Normally I would get a welder extension cable and change out the male end to a 4 prong plug with no neutral connection. But they sell adapters at reasonable cost per what Aukai indicated. Adapters/pigtails allow one to use the extension cord on various different machines with different plug configurations. Just beware  of the current ratings of the equipment and cord/breaker. The breaker is sized to the wire, so if you have an 8AWG wire and bring it into a machine with smaller gauge wire with no fusing/breaker it wouldn't be pretty if there was a short. In these circumstances I bring 8AWG to the disconnect switch and to the breaker fuse which would permit a smaller gauge after it. On 50A I would use 8AWG.





						PLIS NEMA 6-50P to 14-50R WIth Handle 250V 50 Amp 1.5FT Welder Welding Dryer EV Charger Power Cord Adapter Adaptor Connector - - Amazon.com
					

PLIS NEMA 6-50P to 14-50R WIth Handle 250V 50 Amp 1.5FT Welder Welding Dryer EV Charger Power Cord Adapter Adaptor Connector - - Amazon.com



					www.amazon.com
				








						Amazon.com: ONETAK NEMA 14-50P to 6-50R 240V 50 Amp 4 Prong Male Plug to 3 Prong Female Receptacle Generator Welder Dryer EV Charger Power Cord Adapter Connector: Computers & Accessories
					

Amazon.com: ONETAK NEMA 14-50P to 6-50R 240V 50 Amp 4 Prong Male Plug to 3 Prong Female Receptacle Generator Welder Dryer EV Charger Power Cord Adapter Connector: Computers & Accessories



					www.amazon.com


----------



## pontiac428 (Aug 24, 2020)

Who conducts the full-load testing on the shipped-from-China plug adapters, anyway?  They couldn't possibly come with a certificate.  Nope, I think I'll pass, better off making my own adapter pigtail out of rated components.  At least I'll know that everything is tight.


----------



## Saguaro Slim (Aug 24, 2020)

DavidR8 said:


> I wonder how the type of outlet would have any bearing on passing inspection?
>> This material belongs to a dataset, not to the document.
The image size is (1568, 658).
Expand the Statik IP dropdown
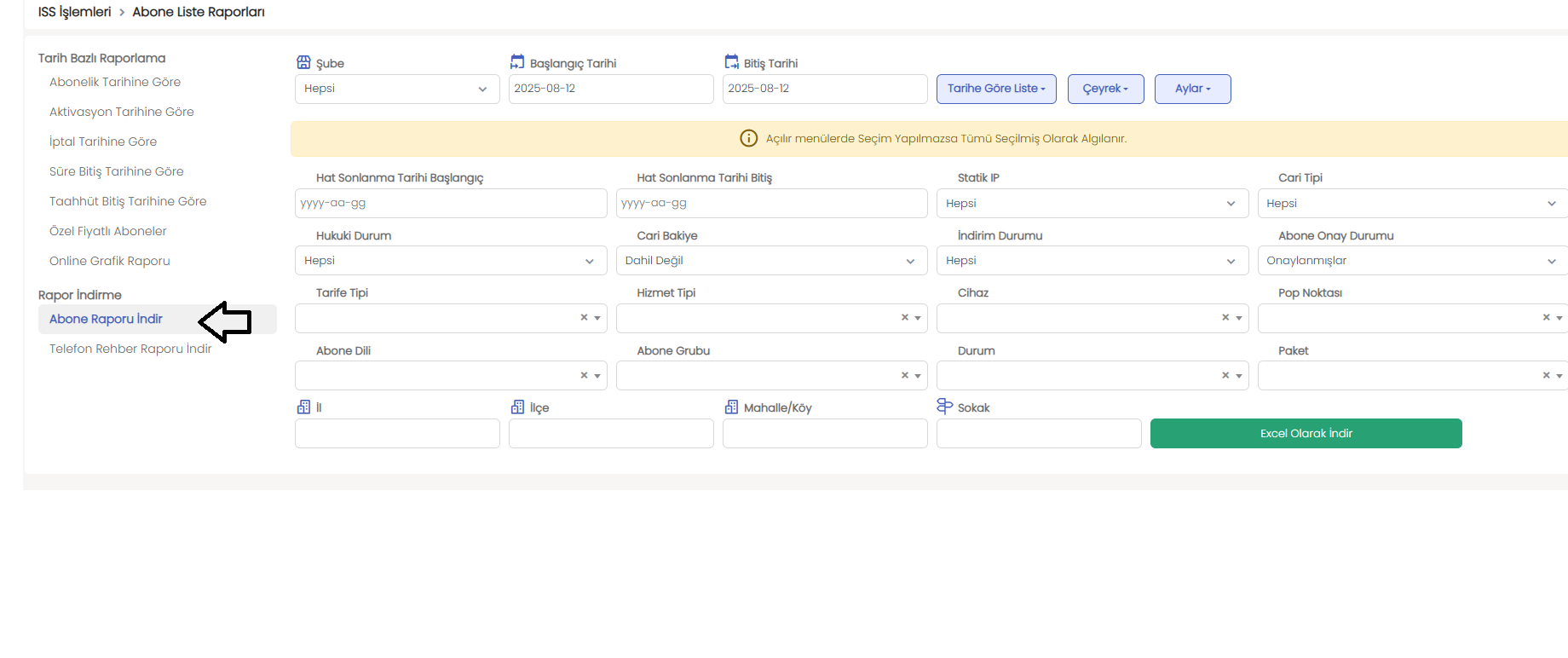click(1092, 204)

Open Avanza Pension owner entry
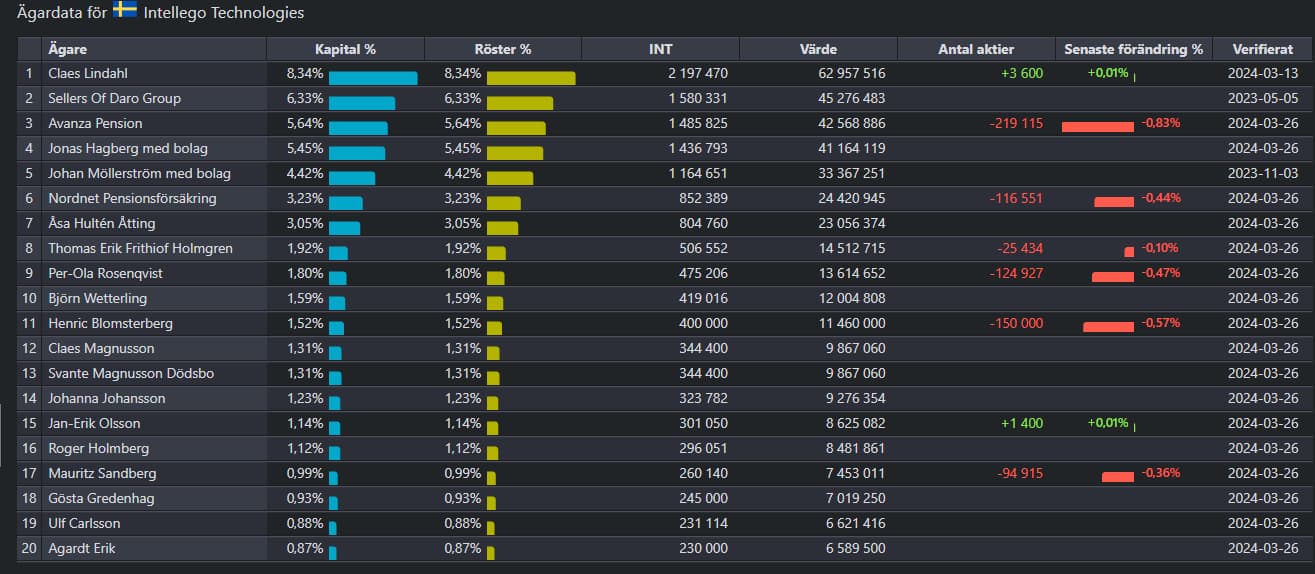pos(95,124)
The county has a few electrical inspectors that aren't the sharpest tools in the drawer. We added the garage as part of our residential remodel, if the  receptacle  didn't look like a clothes dryer or a range, it potentially "wasn't right"...


----------



## DavidR8 (Aug 25, 2020)

Saguaro Slim said:


> The county has a few electrical inspectors that aren't the sharpest tools in the drawer. We added the garage as part of our residential remodel, if the receptacle didn't look like a clothes dryer or a range, it potentially "wasn't right"...



Thanks 
That’s kinda scary because I wonder what kind of nonsense they are passing. 
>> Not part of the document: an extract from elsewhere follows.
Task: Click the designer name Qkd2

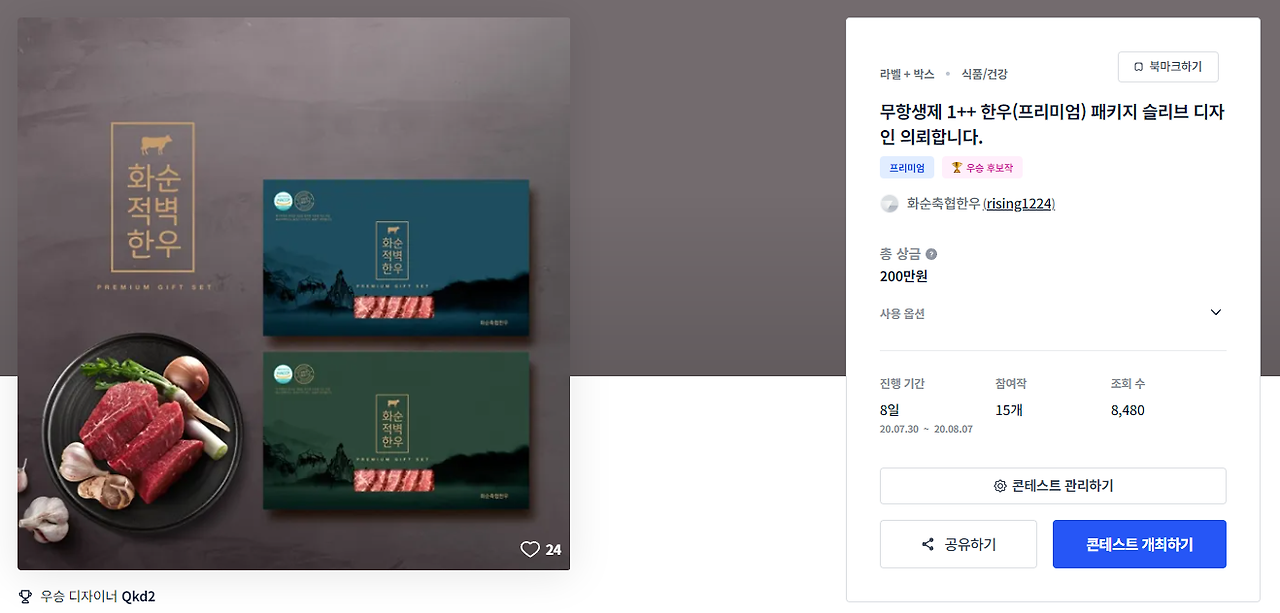Action: pyautogui.click(x=139, y=596)
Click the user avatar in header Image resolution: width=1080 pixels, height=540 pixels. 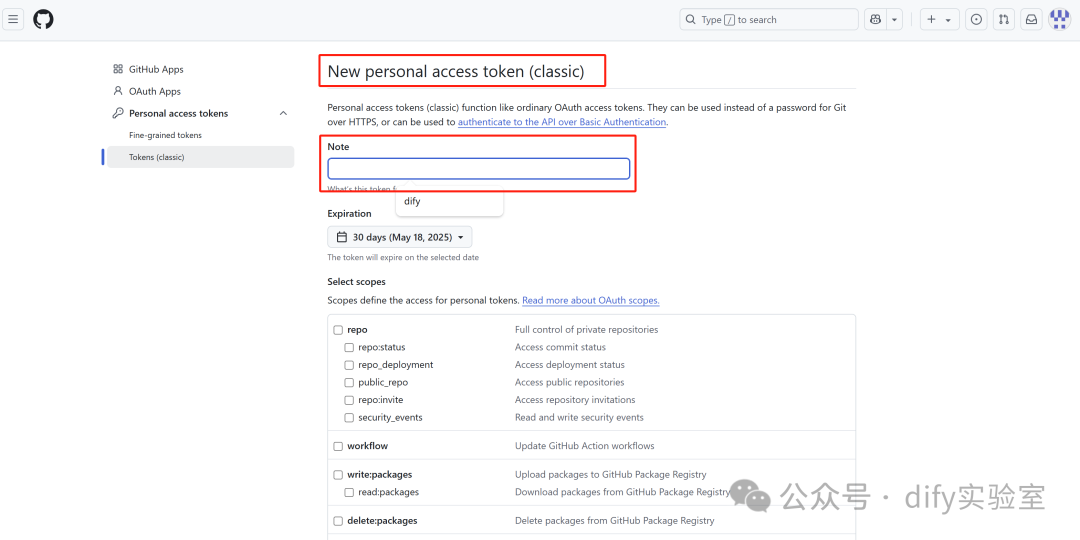coord(1059,19)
Sent from my iPhone using Tapatalk


----------



## Papa Charlie (Aug 25, 2020)

DavidR8 said:


> Thanks
> That’s kinda scary because I wonder what kind of nonsense they are passing.
> 
> 
> Sent from my iPhone using Tapatalk



Mostly a lot of gas or hot air.


----------



## tq60 (Aug 25, 2020)

Our shop is wired with older style dryer outlets for commin 240 vac stuff as they are found at yard sales.

Compressor has the above.

That is a range outlet and be thankful as it has everything you need.

2 hots, neutral and safety ground. 

For anything that needs to plug in make "adaptor cords", simple extension cord with male that fits outlet and female that fits device.

Insure cord suitable for device. 

Sent from my SAMSUNG-SM-G930A using Tapatalk


----------



## westerner (Aug 25, 2020)

matthewsx said:


> Definitely make an extension cord with appropriate gauge wire. Measure to the farthest point you think the welder will be from a plug and use that as a guide for length. Obviously a 100' cord isn't a good idea but 25' shouldn't have too much amp drop and will be mighty handy in the future.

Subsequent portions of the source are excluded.